### TASK REQUIREMENTS
Search the listing below for the line containing "Task: Open search by image camera icon". From there through the line containing "Image resolution: width=1353", transcribe every line exactly, both ends included.

### SUPPLIED DATA
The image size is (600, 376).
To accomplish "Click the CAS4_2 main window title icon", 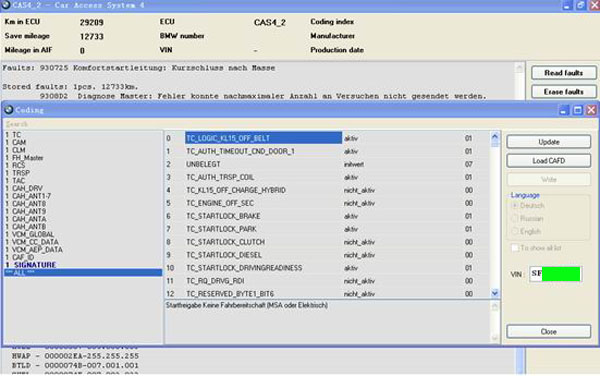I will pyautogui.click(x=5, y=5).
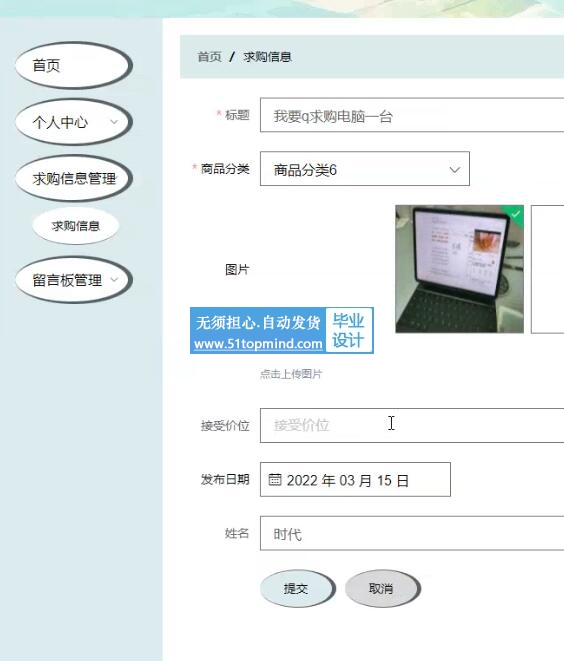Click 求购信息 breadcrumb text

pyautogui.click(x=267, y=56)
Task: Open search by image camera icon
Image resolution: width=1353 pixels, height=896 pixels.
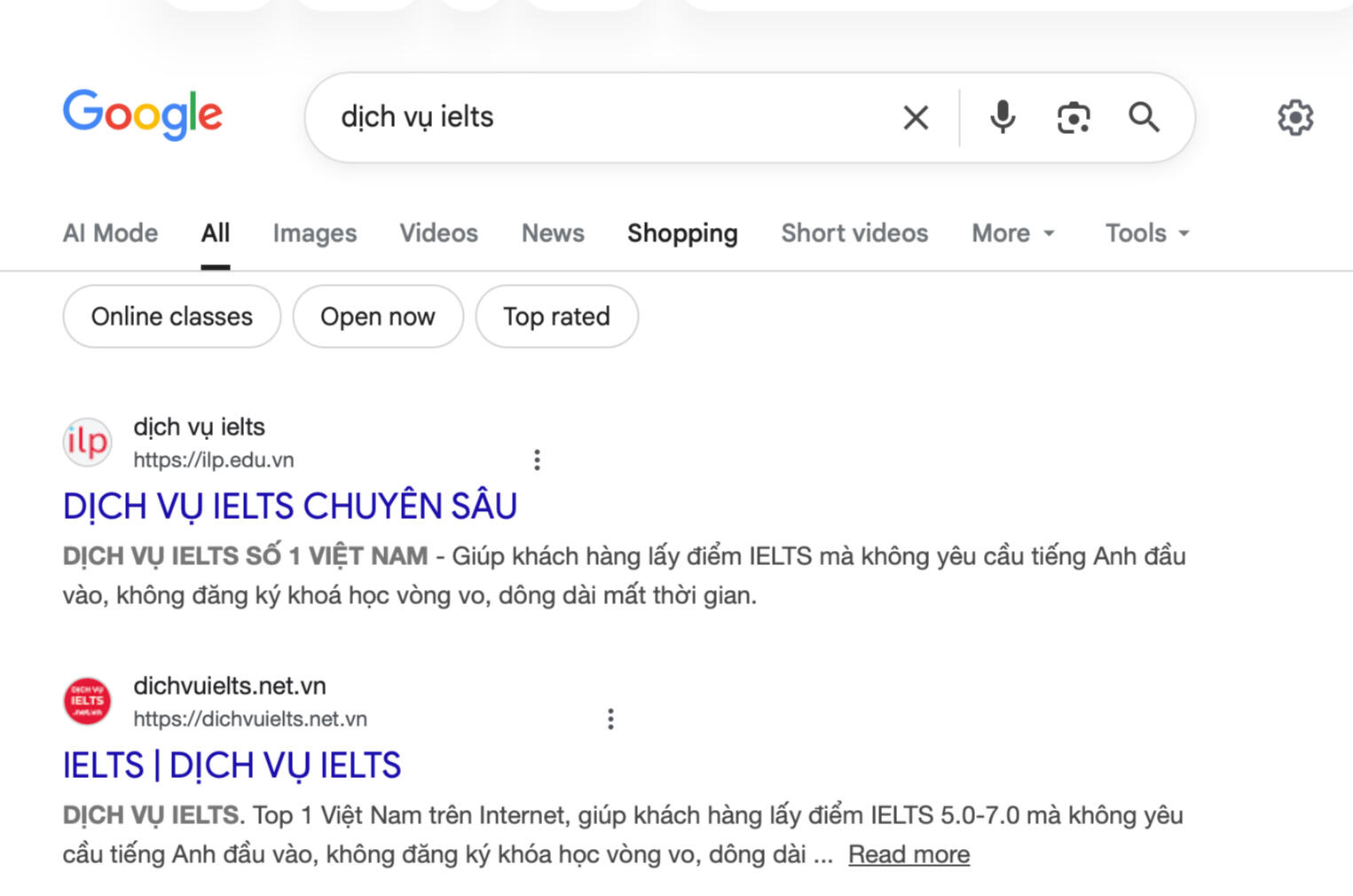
--
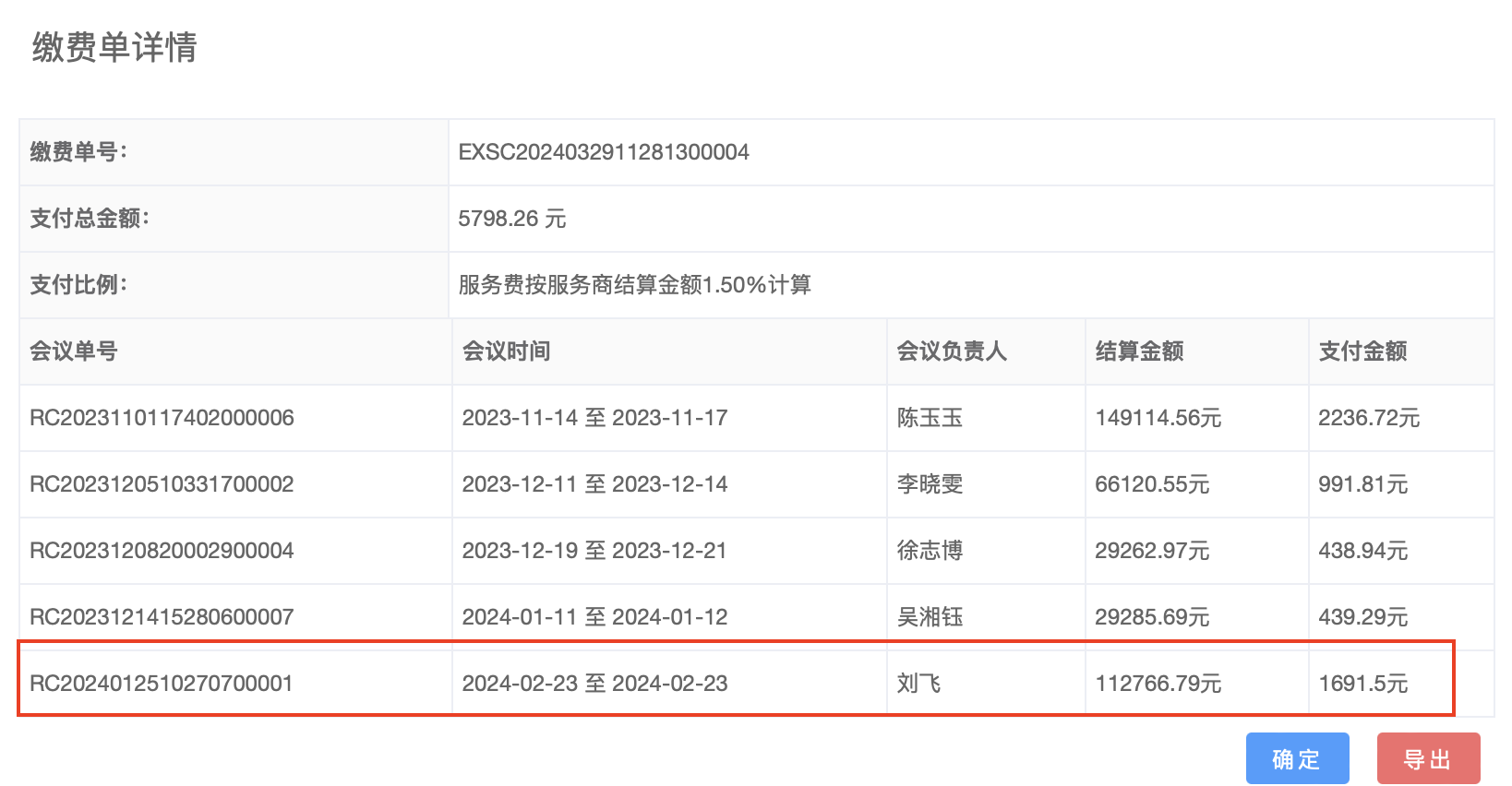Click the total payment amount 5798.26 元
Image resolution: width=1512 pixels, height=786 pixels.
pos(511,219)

### OUTPUT OF THE TASK
Task: Open search by image camera icon
Image resolution: width=1353 pixels, height=896 pixels.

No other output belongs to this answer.